I took this measurement scientifically yesterday whilst following one in a motorised vehicle. Now you know!
You see this moth here? I don’t know what it is called and nor does it seem to appear in my ever frustrating bug book. If you leave a withering comment telling me how easy an ID it is and what a moth-simpleton I am, you will leave comment #100 on this blog. You will win nothing for this. Nor will it be mentioned again, but you will know and you will take a certain small pleasure from it.
I predicted Skua. If the magic realist patch situation had reared its head again that is what I would be reporting. It didn’t raise its head, but sort of raised a lazy eyebrow. Like an amateur Roger Moore or something, so I got a patch tick, but it was a Hobby rather than a Skua, which was nice considering I was trying to seawatch at the time.
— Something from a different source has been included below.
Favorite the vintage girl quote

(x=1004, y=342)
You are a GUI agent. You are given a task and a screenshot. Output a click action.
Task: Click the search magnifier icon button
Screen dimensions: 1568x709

So there am I yesterday, wittering on about how Kittiwakes are like buses and then I go back into the patch again today (cos that is what it is about, this patch watching) and lo and behold I get another patch tick! Which is immensely satisfying Dear Reader. And then I chuckle to myself about running with the patch tick and bus analogy a bit further for my own amusement and your enduring tedium no doubt. In another universe, it seems that a blogger who may be known to some of you has made much the same observation in a very similar situation.
There you have it, not only are bird blogs very similar (another topic of ‘discussion’) but the same amusing analogies are independently used to illustrate a similar point. I’m fairly sure that this is illustrative of very little, but noted nonetheless.
Anyway, the Hobby was chasing a Swift and it was abso-bloody-lutely first class. You may be hoping for a photo, but from the moment I had it in the bins (close in and being shadowed by a couple of gulls while soaring) until it became a spec in the distance of the optics I couldn’t take my eyes off it for a second. In between this, it had changed from soaring to flat-out in an instant as it chased the almost unchaseable. Tells you something about the quality of the spectacle I expect.
Kittiwakes are. You never thought that before did you? Well I can assure you that round here it seems that they are. After a tip-off from a local birder that a juvenile Kittiwake had been seen flying past, I parked my derrier on the beach this morning for little ol’ seawatch.
Started off with a Guillemot feeding quite close in followed by a quintet of Common Scoter flying past – winter ticks (not year ticks, but the first since before we pretended it was summer). Then, would you adamandeve it, a bloody juvenile Kittiwake flew past! And then a couple of minutes later, another juvenile Kittiwake flew past! Buses you see. Not having seen them in the patch before, this makes it a patch tick. But then, another two flew into view! I was, by this point, talking out loud and saying rude words about buses.
And then I remembered that pointy clicky thingy, and took what we would call a record shot. Patch tick in the bag. Skuas next then…
This one isn’t too taxing (geddit?), and so far is one of the plants that I am reasonably confident in the ID – Sea Campion Silene uniflora.
campion doing ‘aren’t you awful’
The pan species list now exceeds 100 species, which is a milestone of sorts but there remains plenty still to ID still of all kinds of stuff. The other day I spent some time watching some Ichneumon suspiciosus – no really.
That, Dear Reader, is a Red Soldier Beetle Rhagonycha fulva. I am more certain of this identification than I am of any chafer of any kind. But how much attention did you pay to the picture? Other than the ‘yellow flowered plant that looks like many other yellow plants that I haven’t worked out how to identify yet’ did you see another patch tick? Oh, yes – they are coming so thick and fast that I cannot keep up the documentary evidence (don’t worry, it’ll give me something to do in winter). Behold…
caterpillar doing warning
That is the caterpillar of the Cinnabar Moth Tyria jacobaeae. A question raises it’s head. Is it legitimate to tick a caterpillar for a moth that you haven’t seen (albeit only in the patch). Isn’t that a bit like ticking a bird’s egg?